An actuary spends from four to seven years in pursuit of his SOA or CAS certifications.
There's a great deal of variety in the accounting field, but all accountants are responsible for compiling and comparing financial records. Accountants service individuals, businesses, and governments to help ensure that everything is running efficiently and accurately.
The majority of career accountants earn the title of Certified Public Accountant (CPA). Perhaps no job in the industry is as dependent on a single title as accountants are with the CPA designation. Aspiring accountants must study for and pass the four CPA exams.
CPAs can specialize in many different areas, such as internal audits, forensic accounting, managerial accounting, environment accounts, or taxes. The exams are the same, however, regardless of the accountant's area of specialization. Becoming a CPA requires an intense amount of preparation. Most accountants study 20 to 30 hours a week for four to six months before passing all the exams, and most states require at least 150 semester hours of instruction and a college degree before an individual can take the CPA exams.

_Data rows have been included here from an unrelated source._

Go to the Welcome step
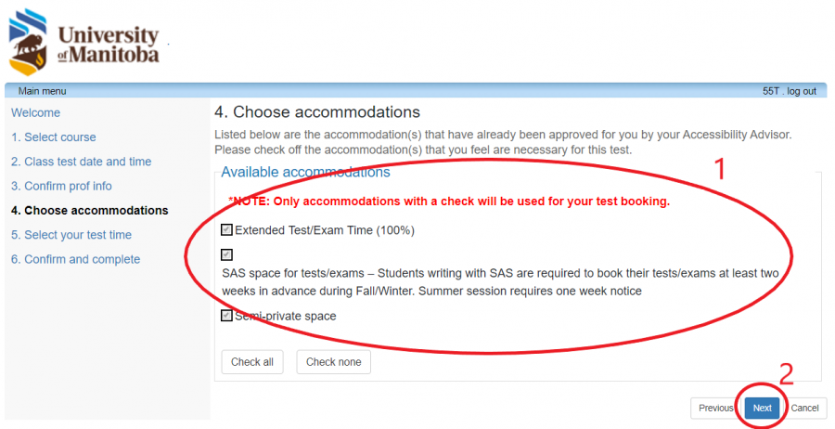Viewport: 835px width, 429px height. (x=35, y=113)
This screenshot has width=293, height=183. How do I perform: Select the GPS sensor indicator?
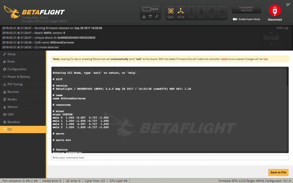coord(212,12)

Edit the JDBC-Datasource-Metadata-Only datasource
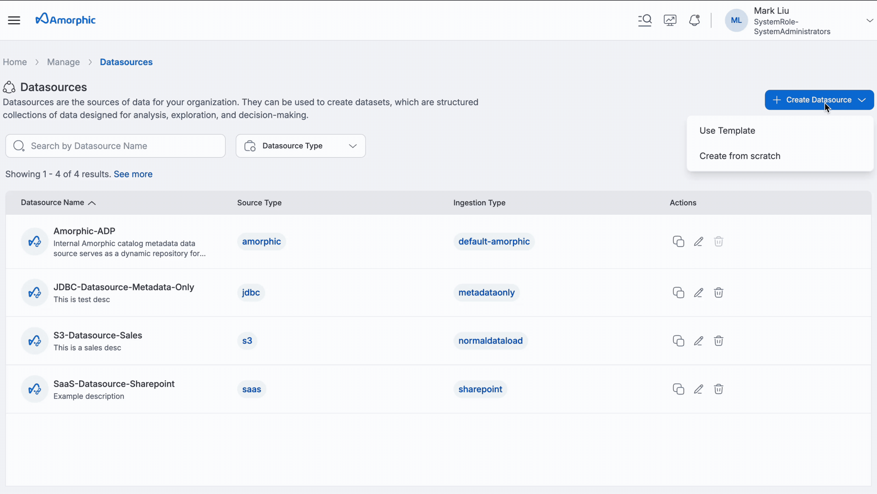click(698, 292)
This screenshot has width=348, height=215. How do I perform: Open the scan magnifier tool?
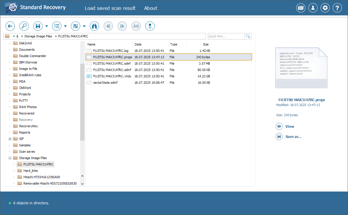(24, 26)
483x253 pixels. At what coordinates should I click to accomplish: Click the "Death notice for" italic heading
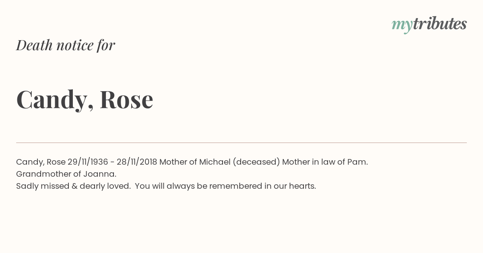pos(66,45)
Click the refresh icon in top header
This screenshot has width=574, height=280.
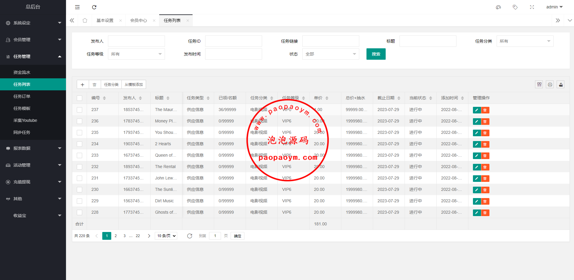94,7
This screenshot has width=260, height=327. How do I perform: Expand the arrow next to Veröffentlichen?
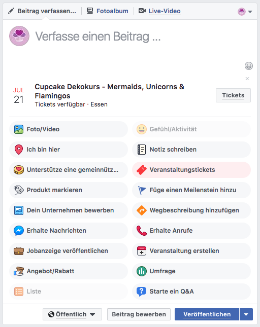click(246, 314)
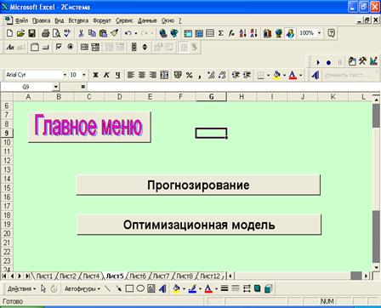Insert WordArt from the drawing toolbar
Screen dimensions: 381x308
162,289
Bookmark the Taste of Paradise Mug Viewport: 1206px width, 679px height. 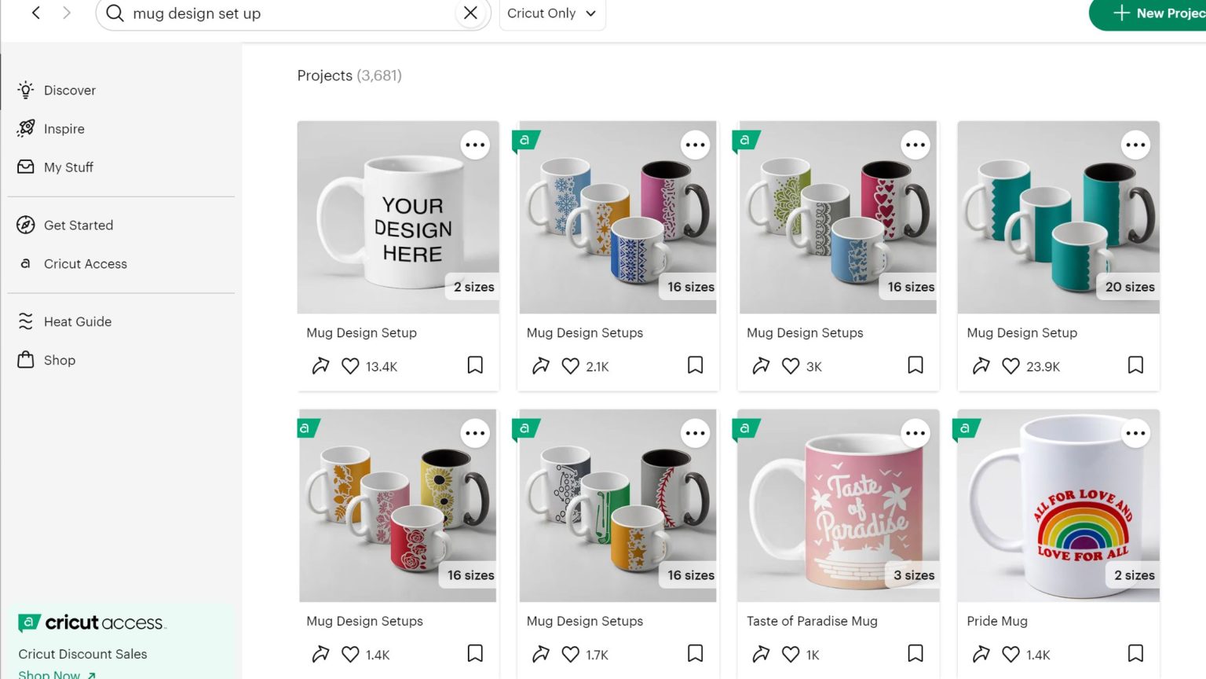(x=915, y=652)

Accounting vs. Actuary Examples
According to the Bureau of Labor Statistics (BLS), the median annual salary for an actuary in the United States in 2017 was approximately $101,560. Actuaries are paid so well in part because so few people have the patience or ability to spend five years passing all the actuarial exams.
Actuaries often spend the first half-decade of their careers earning far less than the median salary, toiling away until they can complete all of their certifications.
As for accountants, a treasurer for a large corporation can earn more than $250,000 a year, while a first-year tax accountant might earn $45,000 or less. Median pay for an accountant was $69,350 in 2017, according to the BLS.
Overall, there are many more accountants than actuaries in the United States. The BLS estimates that actuarial jobs will grow 22 percent between 2016 and 2026, while the number of accounting jobs is projected to grow 10 percent during that time. This compares to an average growth rate for all occupations of 7 percent.
A bachelor's degree in accounting or mathematics is a huge plus for anyone considering a career as either an accountant or actuary. Most accountants and actuaries start out as entry-level employees at accounting firms or insurance companies, where they can work while preparing for the litany of exams before furthering their careers.
Accountants and actuaries both tend to have very balanced work-life schedules, especially compared to many of their peers in the financial industry. Most surveys and studies, such as the Jobs Rated Almanac, consistently rate accountants and actuaries highly in terms of work stress, hours on the job, job security, and work-life balance.
Tax accountants are a special (and temporary) exception. Many tax accountants work six or more days a week and 10-plus hours a day during tax season, which stretches from February through April.
Actuaries and accountants are both in-demand occupations. As the U.S. economy demonstrates increasing complexity and regulatory changes, these professions become increasingly essential for individuals, businesses, and governments to adapt responsibly.